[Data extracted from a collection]
================

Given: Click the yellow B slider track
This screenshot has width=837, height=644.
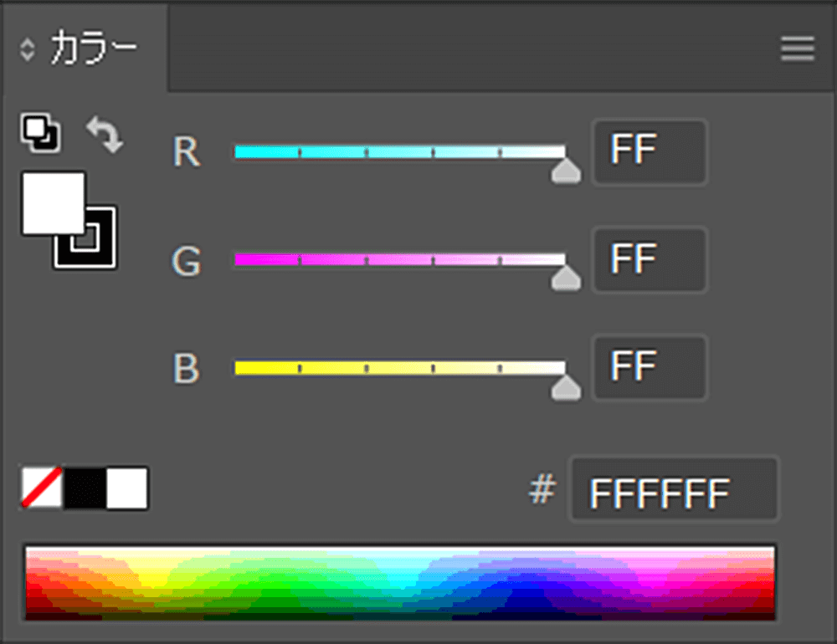Looking at the screenshot, I should tap(400, 368).
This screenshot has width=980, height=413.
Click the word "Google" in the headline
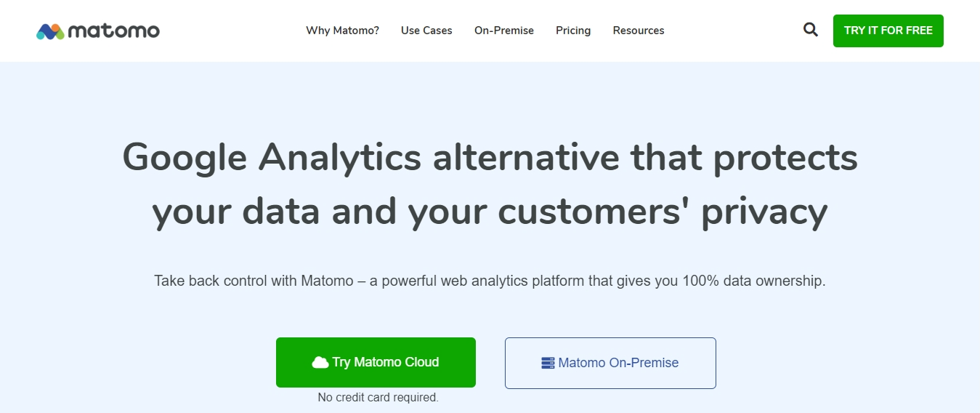pos(185,158)
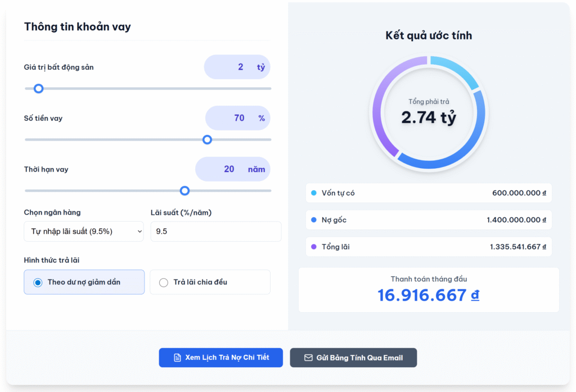
Task: Click the blue dot beside Nợ gốc
Action: [314, 220]
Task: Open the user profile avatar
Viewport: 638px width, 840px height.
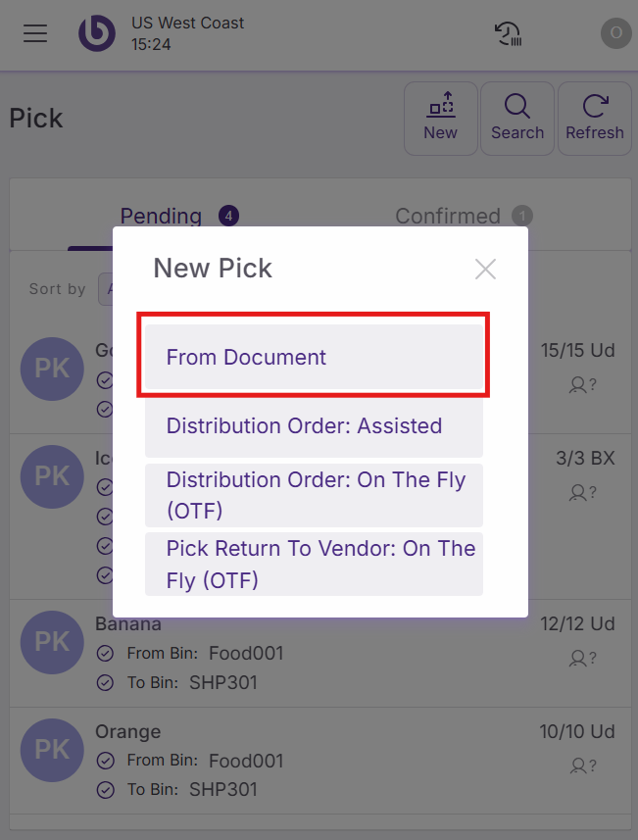Action: (x=615, y=33)
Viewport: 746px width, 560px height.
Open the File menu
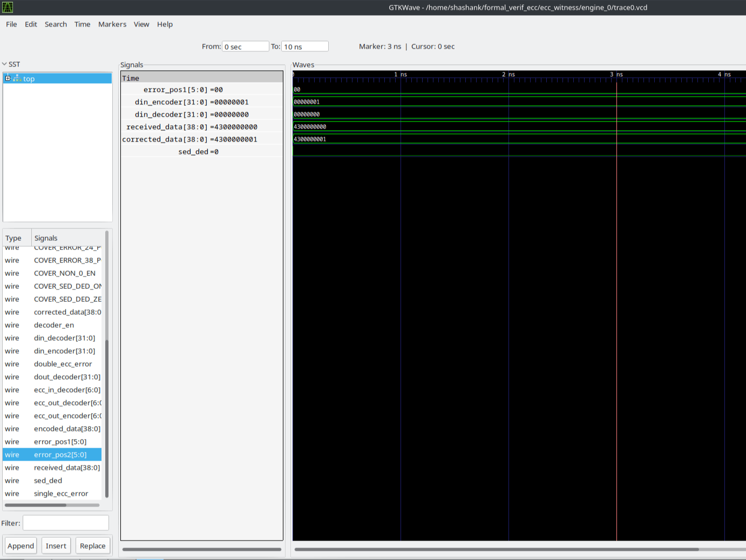tap(11, 24)
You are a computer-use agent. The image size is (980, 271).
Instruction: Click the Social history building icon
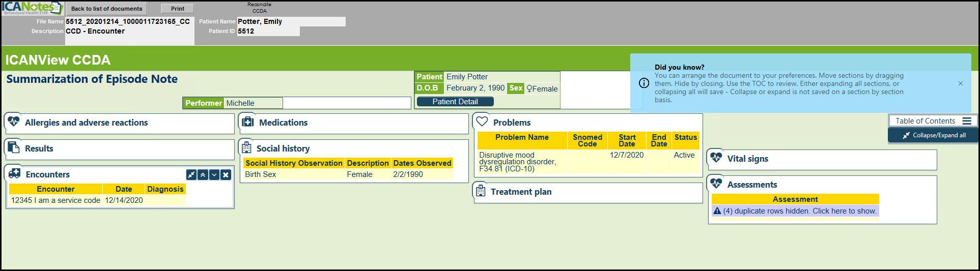(247, 148)
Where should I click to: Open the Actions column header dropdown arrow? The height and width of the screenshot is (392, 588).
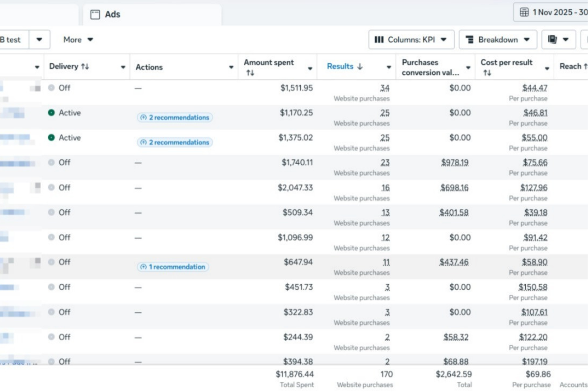click(231, 68)

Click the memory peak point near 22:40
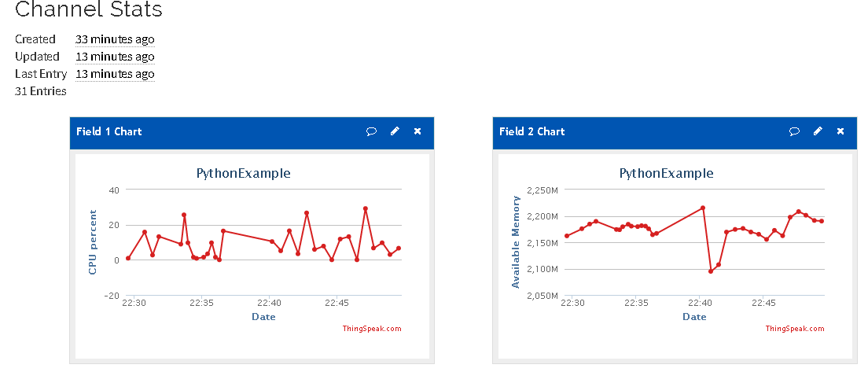(703, 208)
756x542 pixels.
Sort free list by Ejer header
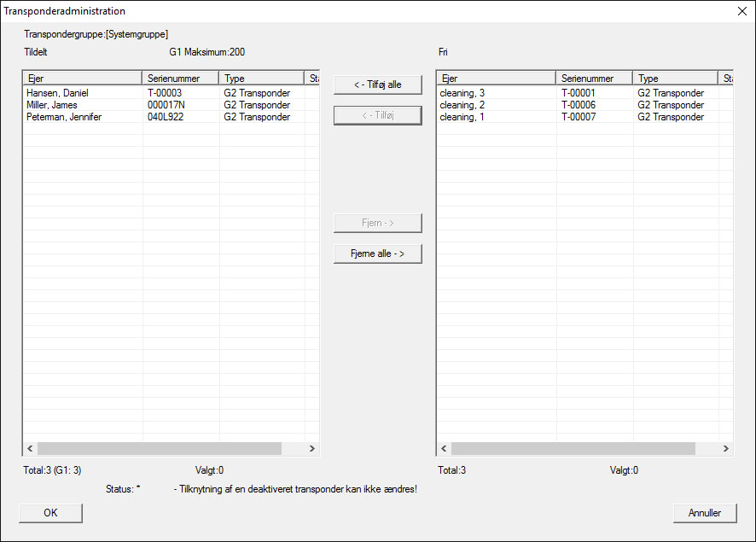point(496,79)
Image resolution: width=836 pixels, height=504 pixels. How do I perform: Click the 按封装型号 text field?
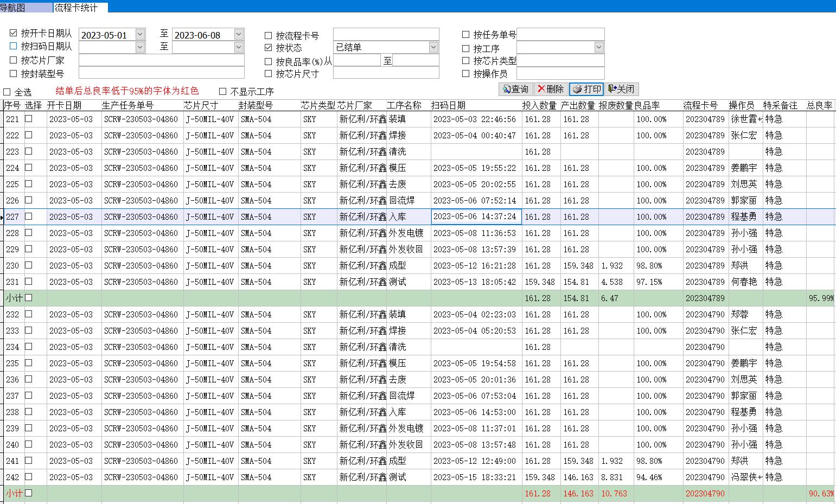pyautogui.click(x=161, y=73)
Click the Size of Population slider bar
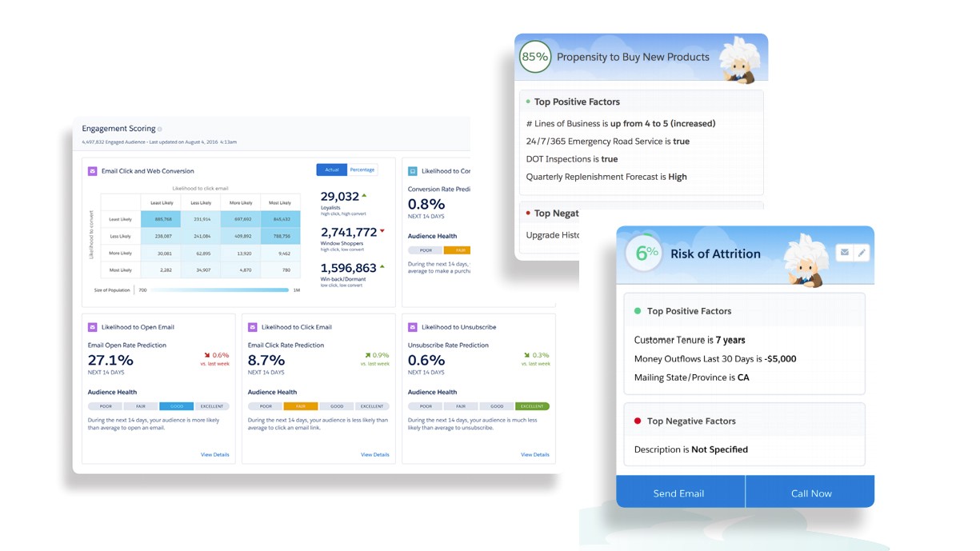Viewport: 980px width, 551px height. click(220, 290)
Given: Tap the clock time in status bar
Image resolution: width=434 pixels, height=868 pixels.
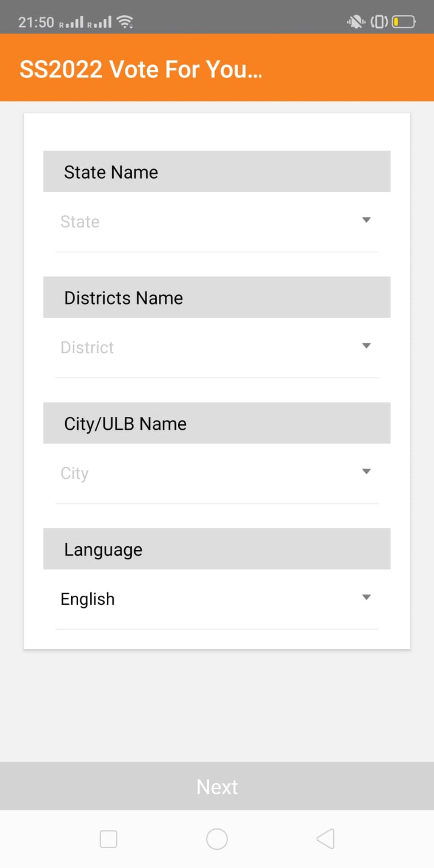Looking at the screenshot, I should coord(36,22).
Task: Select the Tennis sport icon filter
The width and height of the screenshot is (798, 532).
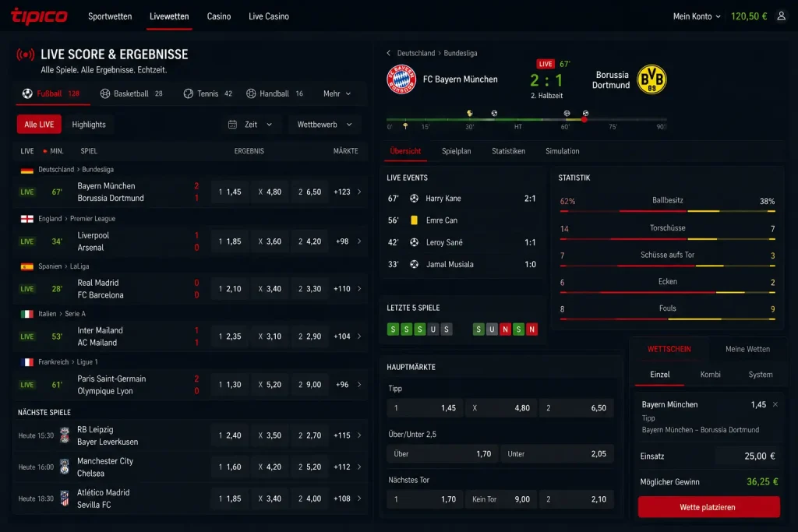Action: pyautogui.click(x=189, y=93)
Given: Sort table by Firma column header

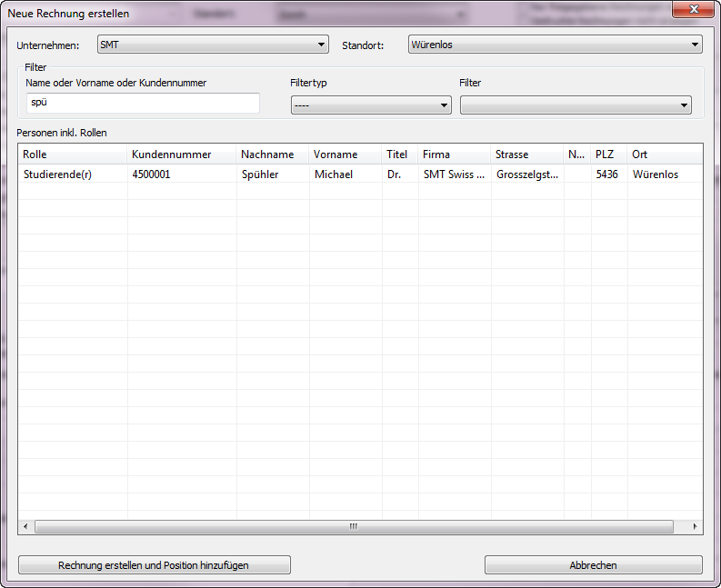Looking at the screenshot, I should [454, 154].
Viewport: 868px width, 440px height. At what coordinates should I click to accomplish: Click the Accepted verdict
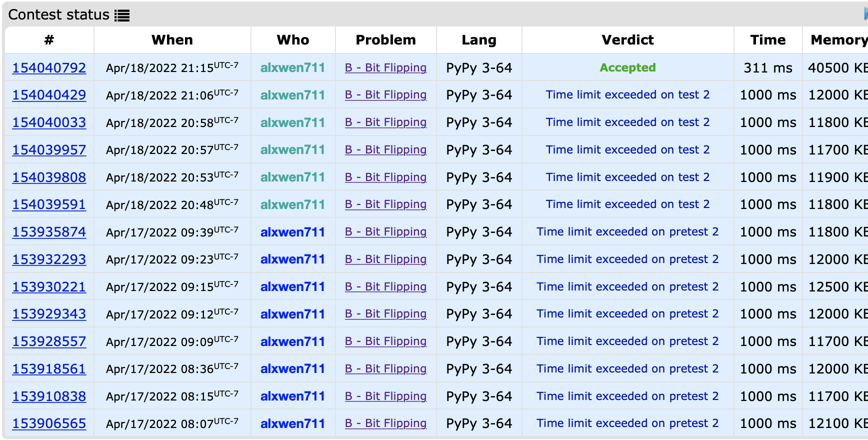(x=628, y=68)
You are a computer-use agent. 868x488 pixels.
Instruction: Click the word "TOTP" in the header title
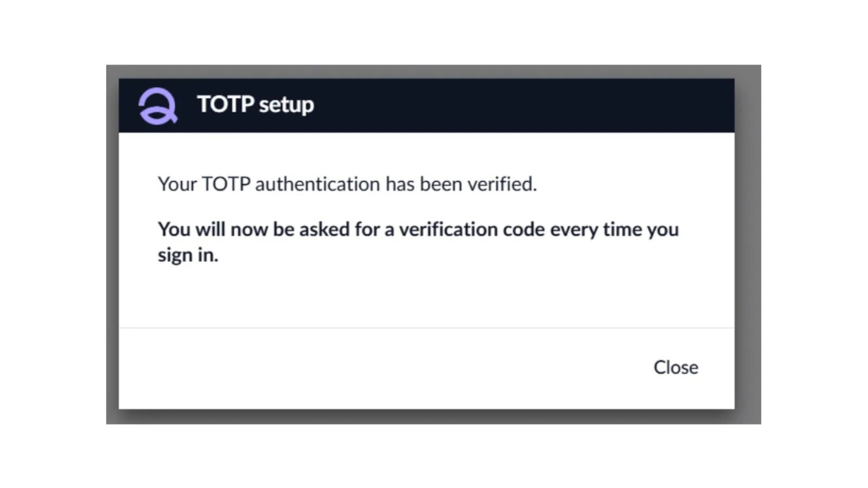click(x=226, y=104)
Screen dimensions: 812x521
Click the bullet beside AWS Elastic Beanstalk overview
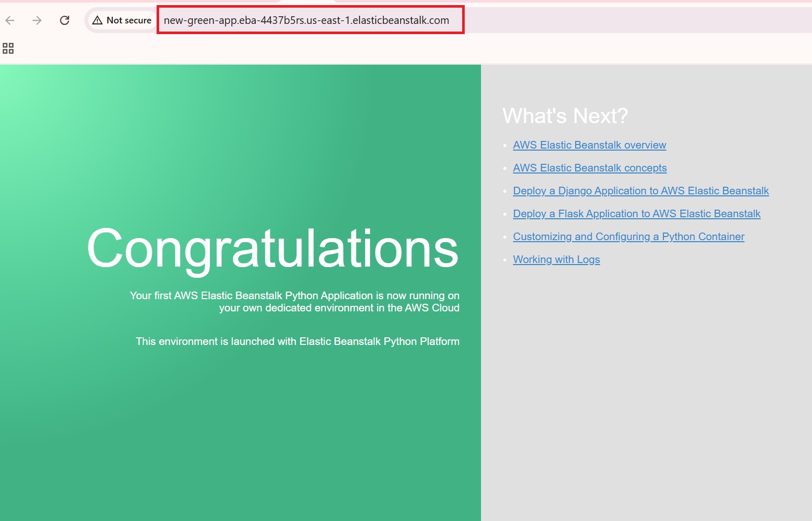click(x=505, y=146)
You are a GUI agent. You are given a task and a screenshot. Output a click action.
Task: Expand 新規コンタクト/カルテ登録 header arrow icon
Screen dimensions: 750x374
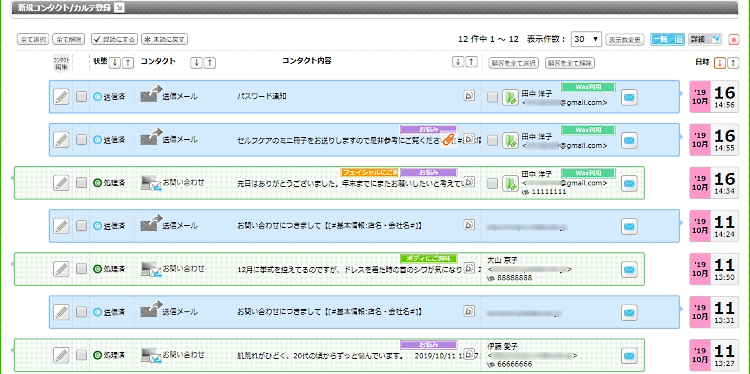point(120,7)
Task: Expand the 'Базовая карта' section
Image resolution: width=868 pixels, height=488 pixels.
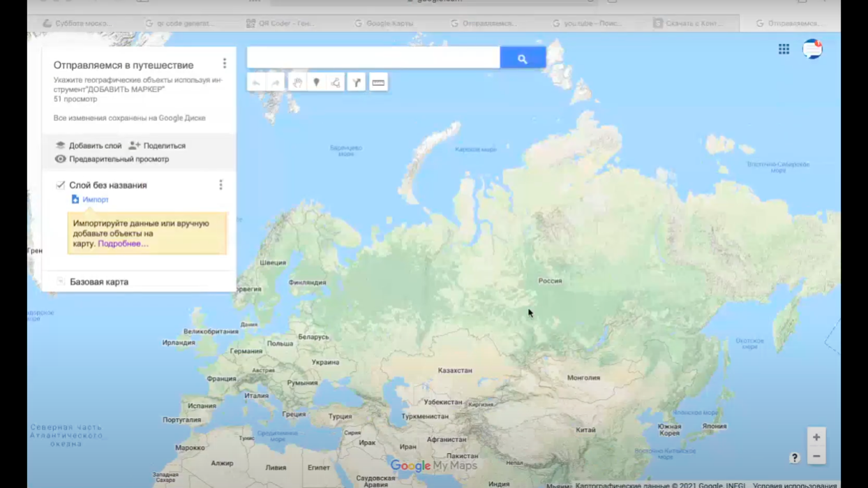Action: [x=61, y=282]
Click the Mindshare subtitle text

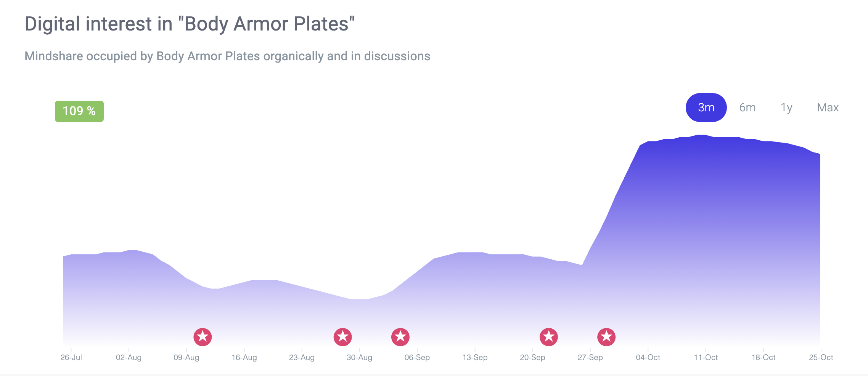click(227, 56)
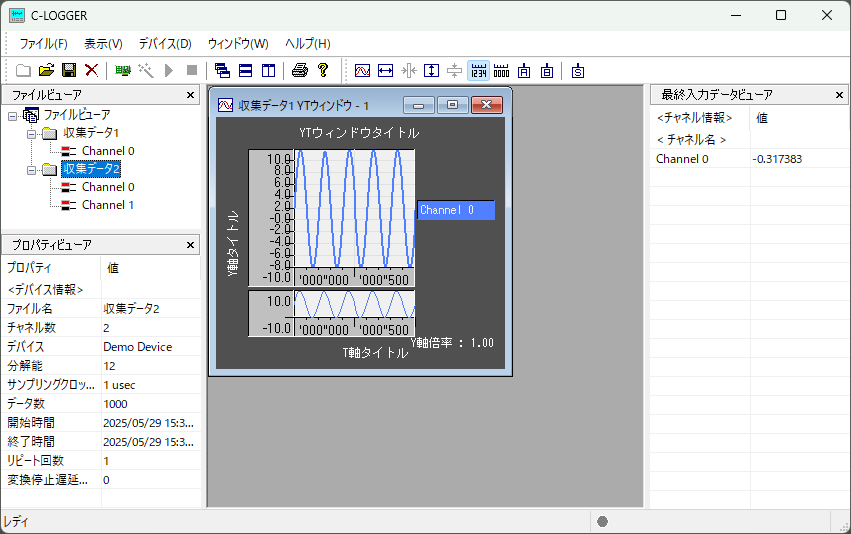The height and width of the screenshot is (534, 851).
Task: Collapse the root ファイルビューア tree node
Action: coord(12,115)
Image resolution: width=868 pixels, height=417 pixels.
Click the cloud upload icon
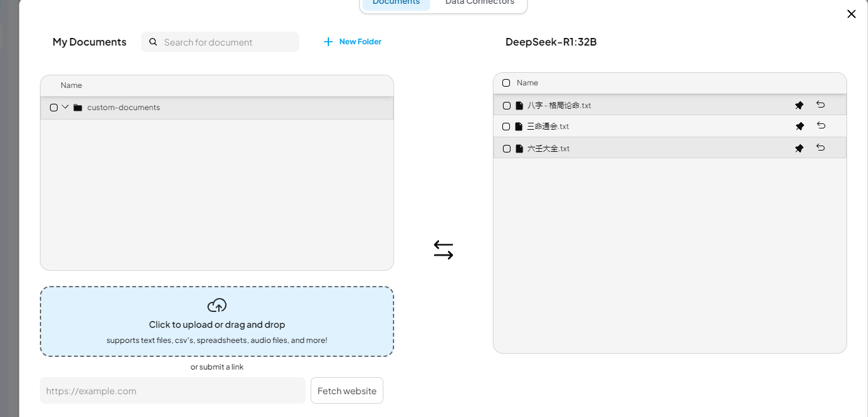[217, 306]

================

WHAT YOU WILL DO: Search the records above for "Expand". Copy each line where it is found.

OUTPUT:
Task: Expand 新規コンタクト/カルテ登録 header arrow icon
Task: Expand the 'Базовая карта' section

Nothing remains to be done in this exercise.